Marketer to marketer, I suggest you also spend more time this year on building your own CU. Spend less time on something else. You won’t regret it.

The Mall — Revisited

A short time ago I wrote a post that talked about the evolution of event marketing venues and the impact that alternative venues have had on the mainstay event venue of the last several decades, the American mall.

Well, the New York Times has an insightful article that also takes a good, long look at the evolving way consumers frequent the mall. It’s part microscope into the consumer’s mind, part reality check for the status of the mall in the consumer shopping hierarchy, and part hope for marketers.

The hope lies in the opportunity that the challenging economy (recession, if you will) presents for marketers. As the article notes:

We are reliably informed that whatever part of the economic crisis can’t be pinned on Wall Street — or on mortgage-related financial insanity — can be pinned on consumers who overspent. But personal consumption amounts to some 70 percent of the American economy. So if we don’t spend, we don’t recover. Fiscal health isn’t possible until money is again sloshing into cash registers, including those at this mall and every other retailer.

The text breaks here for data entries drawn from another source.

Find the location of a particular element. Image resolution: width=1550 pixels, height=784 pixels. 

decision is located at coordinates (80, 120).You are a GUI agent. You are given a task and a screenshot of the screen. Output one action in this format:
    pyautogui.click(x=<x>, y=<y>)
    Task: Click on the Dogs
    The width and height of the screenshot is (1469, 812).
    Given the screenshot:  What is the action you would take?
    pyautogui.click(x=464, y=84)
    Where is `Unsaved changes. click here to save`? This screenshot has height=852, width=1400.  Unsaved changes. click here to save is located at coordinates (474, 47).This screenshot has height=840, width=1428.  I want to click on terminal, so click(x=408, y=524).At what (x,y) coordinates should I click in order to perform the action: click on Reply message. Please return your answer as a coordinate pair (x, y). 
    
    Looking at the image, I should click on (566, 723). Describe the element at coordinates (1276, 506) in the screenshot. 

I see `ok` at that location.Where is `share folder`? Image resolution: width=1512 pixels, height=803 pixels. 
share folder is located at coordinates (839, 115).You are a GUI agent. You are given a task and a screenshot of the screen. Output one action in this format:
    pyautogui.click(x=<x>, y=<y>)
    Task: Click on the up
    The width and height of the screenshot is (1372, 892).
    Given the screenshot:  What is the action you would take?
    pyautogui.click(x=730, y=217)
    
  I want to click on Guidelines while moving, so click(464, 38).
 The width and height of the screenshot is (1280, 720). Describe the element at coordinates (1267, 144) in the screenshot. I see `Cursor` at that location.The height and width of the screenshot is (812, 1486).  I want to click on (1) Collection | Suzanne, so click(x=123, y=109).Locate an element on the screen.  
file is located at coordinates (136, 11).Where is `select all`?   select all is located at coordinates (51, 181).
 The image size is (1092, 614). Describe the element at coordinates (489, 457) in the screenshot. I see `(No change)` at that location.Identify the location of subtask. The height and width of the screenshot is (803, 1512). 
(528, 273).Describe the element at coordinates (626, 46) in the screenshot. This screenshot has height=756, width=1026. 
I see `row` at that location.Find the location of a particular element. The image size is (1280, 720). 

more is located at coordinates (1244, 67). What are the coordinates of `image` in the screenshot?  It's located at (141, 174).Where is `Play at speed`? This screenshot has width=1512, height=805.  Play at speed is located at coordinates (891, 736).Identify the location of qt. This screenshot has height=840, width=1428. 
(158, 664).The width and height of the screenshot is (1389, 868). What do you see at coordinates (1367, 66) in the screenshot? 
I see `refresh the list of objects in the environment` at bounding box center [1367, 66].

In other words, shopping was part of the problem and now it’s part of the cure. And once we’re cured, economists report, we really need to learn how to save, which suggests that we will need to quit shopping again.

What that means is that old cliche — that true market leaders keep marketing through the downtimes so that they emerge stronger than ever when good times come back — is true. Times may be tough, but if you have customers — more importantly, if you want more customers in the future — you can’t go dark right now. Improve and fine-tune your brand and value proposition, ratchet up your customer service, look deeply at your ROI and spend on what works, get up-to-speed with SEO and Google and other channels you’re currently not in, focus your message on key benefits most important to your customers — just make sure you have a message out there. Be consistent, be seen, be reliable and flexible and accomodating to your customers.

Because good times will charge ahead again at some point, and if you stay strong now you’ll be even stronger then.